The penultimate bus stop on the route exists physically but not digitally, close to the stack of silver containers on the waterfront that Barking & Dagenham council built as an environmental study centre. Today the Barking Riverside development team have taken it over, because their need is greater, as they keep an eye on the brick-and concrete wave that's about to sweep inland. The existing jetty will be upgraded and gain a Thames Clipper service into town, and long before that a floating hotel, if the planning notice pinned up at the top of the footpath is to be believed.

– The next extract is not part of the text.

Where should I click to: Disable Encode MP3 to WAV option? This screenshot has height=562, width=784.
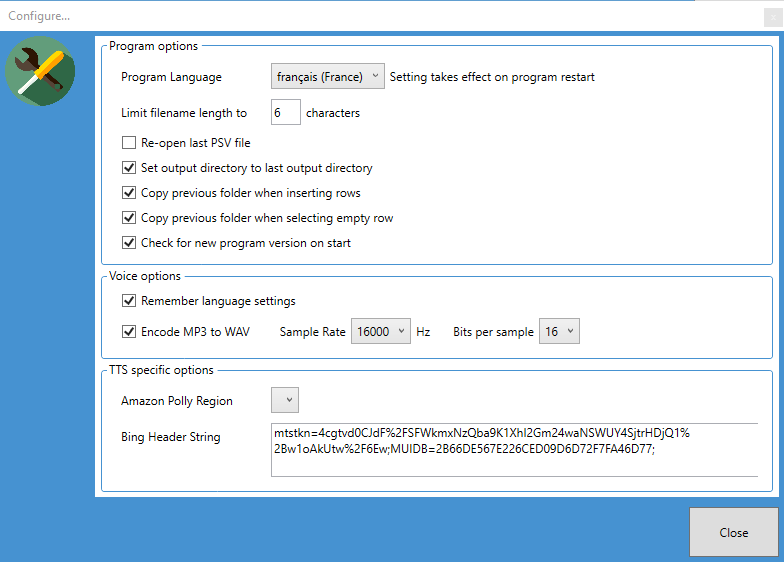129,332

The reason for the EL1's extension lies ahead, namely Riverside Campus, England's largest free school cluster. This opened in September, in the middle of pretty much nowhere, because Barking and Dagenham urgently needs more school places, as will the 29000 residents who move in later. Part secondary, part primary and part special needs, pupils are already enjoying a sports hall, four multi-use games areas, an all-weather pitch and two dance studios. The bus provides a lifeline for pupils from existing communities, and will one day whisk actual residents away from neighbouring streets, but until those exist 'every six minutes' does feel like a ridiculously wasteful service.
What's unnerving is alighting at the terminus on a perfectly formed road which leads nowhere. It has segregated cycle lanes, double yellow lines and speed limit signs, as well as zebra crossings with zig-zag markings that absolutely nobody yet needs. Ahead the road terminates at a set of temporary barriers, behind which is a forest of cranes and a workforce doing stuff with diggers. It's promised that buses will terminate up here from the summer, but in the meantime drivers turn off up a one-way access road and park their vehicles at the top of the slope, before heading back and picking up any school staff or pupils on the way. One day this'll be be a throbbing metropolis, but for now the EL1 is parking up in an amazingly remote location.
I can't begin to tell you how incongruous this transformation looks to someone who remembers how the area used to be. The footpath along the foreshore from Dagenham Dock has long been one of my favourites for its sheer isolation, and the joy of walking half a mile beside the Thames along entirely undeveloped riverbank. Originally the area inland was an expanse of hummocky brownfield, and free-to-roam, but a few years ago it was fenced off, and prolonged dirt-shuffling has finally created a level plateau upon which homes can be built. Footpath 47 still somehow survives around the perimeter of the site, flanking the river with dazzling estuarine views, but is losing its edge somewhat as the excavators encroach.
One day Footpath 47 will be reimagined as a sanitised wetland strip with timber boardwalks and a 'coastal garden'. One day a wall of flats will replace the temporary metal fence, facing out across the river towards lowly lowrise Thamesmead. One day the road beneath the pylons will be diverted and turned into a park, because nobody wants to buy a flat under a string of fizzing cables. One day this empty wasteland will be alive with a brand new community, and one day you might even move out here to raise a family. But to witness the art of placemaking in action, and the genesis of something from absolutely nothing, a double decker bus ride is all it takes.